La suppression des cotisations salariales se fera en deux temps

La suppression des cotisations maladie et chômage aura lieu en deux temps, tandis que l’augmentation de la CSG qui compense cette mesure sera appliquée dès le 1er janvier, précise Bercy dans un communiqué publié ce mercredi. Un décalage dans le temps qui permettra au gouvernement d’économiser plusieurs milliards d’euros.
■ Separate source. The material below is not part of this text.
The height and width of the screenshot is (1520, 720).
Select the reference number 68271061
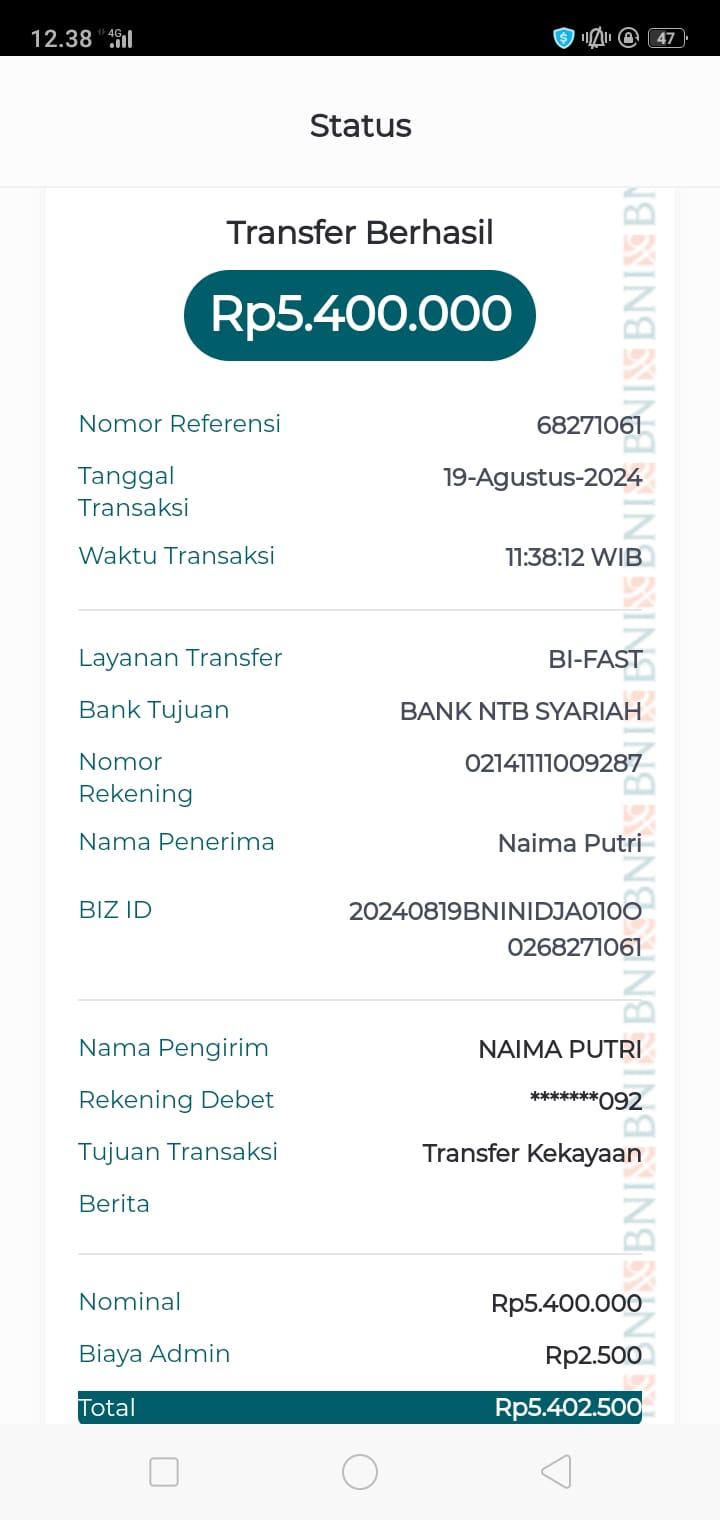589,425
C’est confirmé, le gouvernement engagera bien en 2018 le transfert des cotisations salariales maladie et chômage vers la CSG « afin de redonner 7 milliards d’euros de pouvoir d’achat aux actifs« , souligne le ministère des Comptes publics.  Mais « ce mouvement ambitieux de redistribution en faveur des revenus du travail sera réalisé en deux temps« , ajoute-t-il. 

Une première baisse de ces cotisations interviendra dès le 1er janvier, tandis qu’une seconde aura lieu à « l’automne 2018 », selon cette même source. Au total, 3,15 points de cotisations salariales disparaîtront donc l’an prochain, parallèlement à une hausse de 1,7 point de la CSG. Au final, « le gain net de pouvoir d’achat sera de 1,45% pour tous les salariés, soit 260 euros par an pour un salarié au SMIC ».  Pour les fonctionnaires, les modalités de la compensation de la hausse de la CSG seront définies lors de discussions prévues à l’automne autour du ministre de l’Action et des Comptes publics Gérald Darmanin.

Des nécessaires économies

Désireux de redonner du pouvoir d’achat aux salariés en supprimant les cotisations salariales, l’exécutif a vu sa marge de manœuvre restreinte en raison des précédents dérapages budgétaires. Or, le choix d’une hausse de la CSG au 1er janvier, accompagnée d’une baisse baisse en deux temps des cotisations salariales, devrait permettre au gouvernement » d’économiser quelques précieux milliards d’euros par rapport à la facture totale de cette réforme si la baisse totale des cotisations avait été immédiate » selon le quotidien les Échos. « Pendant quelques mois, les caisses de l’État se rempliront à la fois de la hausse de la CSG et de la part des cotisations salariales qui n’auront pas encore été supprimées », ce qui apportera « un coup de pouce à la réduction du déficit », souligne le journal.

Politiquement, » l‘opération pourrait en revanche se révéler moins heureuse« , poursuit-il, expliquant que « l’effet sur la fiche de paie des plus modestes risque toutefois d’être peu visible dans un premier temps » et que le gouvernement va devoir redoubler de pédagogie pour défendre cette réforme déjà contestée par les retraités ».